Tuesday, 9 June 2009
Hirst's Indulgencies
Originally posted: September 22nd 2008.
It hardly needs to be pointed out that although the fearless hacks of the Press may lay into the pretentions of 'national security' and the War on Fright, they will roll over on their backs every time when it comes to dealing with the ubiquitous onslaught of State Art. The puffs which pass as reviews are not enough, and often the recipients of State Indulgence may also benefit from free plugs in the news pages. Here's a response (in the Observer letters page, 21.09.08) to one of those pieces of so-called news, from Gil Elliot of London:
Contrary to Peter Conrad's inflation of the concept, The Physical Impossibility of Death in the Mind of Someone Living is manifestly false ('I have to admit it - the man really is a genius', News, 17th September 08). Imagining death is at the foundation of all religions and all great artistic traditions. The earliest surviving written text, The Epic of Gilgamesh, is about the discovery of death. In our own age, which trumpets the Holocaust, the Bomb and a world full of dying children, someone who conceives death as physically impossible can hardly be called 'living'.

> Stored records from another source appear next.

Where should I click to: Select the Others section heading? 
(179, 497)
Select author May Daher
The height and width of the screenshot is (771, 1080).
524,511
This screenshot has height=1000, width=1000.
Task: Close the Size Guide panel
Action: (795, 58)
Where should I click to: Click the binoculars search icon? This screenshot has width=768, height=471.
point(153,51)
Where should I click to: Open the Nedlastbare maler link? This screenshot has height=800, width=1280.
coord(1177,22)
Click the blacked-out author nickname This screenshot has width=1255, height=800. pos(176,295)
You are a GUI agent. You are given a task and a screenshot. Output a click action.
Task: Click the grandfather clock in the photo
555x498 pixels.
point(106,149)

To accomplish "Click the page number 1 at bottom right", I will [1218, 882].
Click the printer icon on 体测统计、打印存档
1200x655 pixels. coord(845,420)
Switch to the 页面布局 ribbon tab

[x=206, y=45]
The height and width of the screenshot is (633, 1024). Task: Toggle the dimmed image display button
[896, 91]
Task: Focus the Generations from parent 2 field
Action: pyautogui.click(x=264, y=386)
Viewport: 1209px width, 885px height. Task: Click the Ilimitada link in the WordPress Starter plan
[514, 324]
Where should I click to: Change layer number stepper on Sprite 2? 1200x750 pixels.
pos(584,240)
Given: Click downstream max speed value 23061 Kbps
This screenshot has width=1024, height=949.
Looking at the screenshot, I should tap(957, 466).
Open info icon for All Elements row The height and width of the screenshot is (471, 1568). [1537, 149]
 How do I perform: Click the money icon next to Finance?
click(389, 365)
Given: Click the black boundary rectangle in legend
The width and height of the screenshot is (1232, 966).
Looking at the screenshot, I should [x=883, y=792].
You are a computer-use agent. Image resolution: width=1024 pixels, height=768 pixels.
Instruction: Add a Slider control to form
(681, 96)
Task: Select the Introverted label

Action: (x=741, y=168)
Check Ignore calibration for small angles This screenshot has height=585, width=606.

Damien Hirst's trade is akin to the medieval sale of indulgencies as practised by Chaucer's 'Pardoner', who tells the tale of three men who go in search of gold and find instead death. But it is Chaucer who invents the tale, not the 'Pardoner', a fellow who lives off the sale of fake relics, with an aura of the magical. He trades with the sanction of Rome, just as Hirst rakes it in with the backing of curators, guardians and critics.